そうした中で、道路や上水道などのインフラ整備を一体的に進めるには、国や県と一緒に復旧事業を進める必要があると考えております。国や県に対して、御支援していただきますようお願い申し上げます。
また、その土地で今後住み続けるためには、液状化対策が必要でございます。
今回、特に被害の大きかった町北部地区は、都市計画における市街化調整区域となっており、高齢化率が約三八%と、町の中でも高齢化が進んでいる地域であります。こうしたことから、被害者の方からは、先が見えないなどの声がよく聞かれます。
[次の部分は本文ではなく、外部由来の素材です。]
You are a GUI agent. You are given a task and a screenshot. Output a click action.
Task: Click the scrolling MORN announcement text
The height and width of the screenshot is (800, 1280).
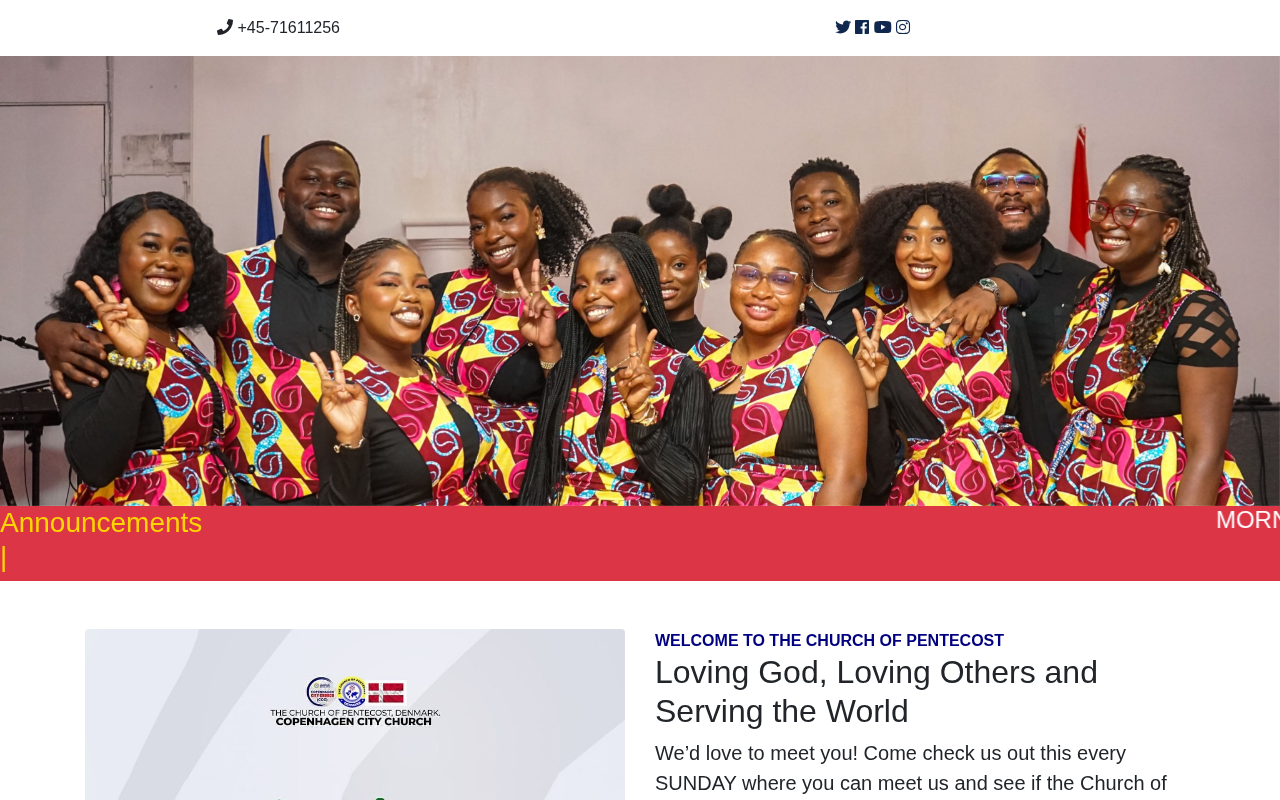click(x=1248, y=520)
高齢者の方もこれからも安心して住み続けられるように、まずは応急仮設住宅の建設、さらには、数年先を見据えた復興住宅や公営住宅の建設を視野に考えていかなければなりません。
また、その地域一帯の液状化の対策に当たりましては、国における液状化の調査分析結果を踏まえ、区画整理事業のようなインフラ整備と宅地を一体的に整備するのか、個々の宅地とインフラを個別に復旧するのかなど、複数の方策を検討する必要がございます。
いずれにいたしましても、まずは町として、具体的な方策を複数示し、地域住民の皆様の御意見を踏まえ、進めていかなければならないと考えております。
その方策の検討に当たりましては、土地利用の規制などについても新たな見直しや緩和など、国や県の御支援をいただきながら、今後も若い世代が住み続けられるように、新たな町づくりを進めていきたいと考えております。
最後に、被災者への支援についてお願いがございます。
資料七を御覧ください。
今回の地震において、当町における被害状況等についてこれまでお話ししてまいりましたとおり、地震本来の揺れではなく、液状化による建物や道路などが甚大な被害となっております。
町においては、家屋の被害が千五百棟近くとなり、現在、罹災証明の調査を進めているところであります。現在、八割近くが一次調査を終え、そのうち半壊以上が全体の約四割を占め、残り六割が準半壊、一部損壊となっております。
国や県の被災者生活再建支援金制度では、住宅の半壊以上に対しましては支援金が交付されますが、準半壊以下になりますと、市町独自の制度となります。
また、今回、町においては、住宅被害はもとより、地面の隆起や沈下、横ずれなどの地盤の被害が大きく、地面を改良するには十分な支援を得られず、今後の生活を心配する声が多く聞かれております。
これまでも、国内において多くの地域で地震による液状化の現象が見られておりますが、今回は、液状化に加えて、地盤の流動といった現象が見られております。
今回の内灘町における被害を新たなモデルケースとして、被災者に対する今後の支援金の在り方や、今回、奥能登への支援金増額といった話もございますが、対象地域を拡大いただきますようお願いを申し上げます。また、罹災証明の算定方法、さらに、土地に対する耐震化の補助制度など、国においても検討いただきますようお願いを申し上げ、私からの意見陳述を終了させていただきます。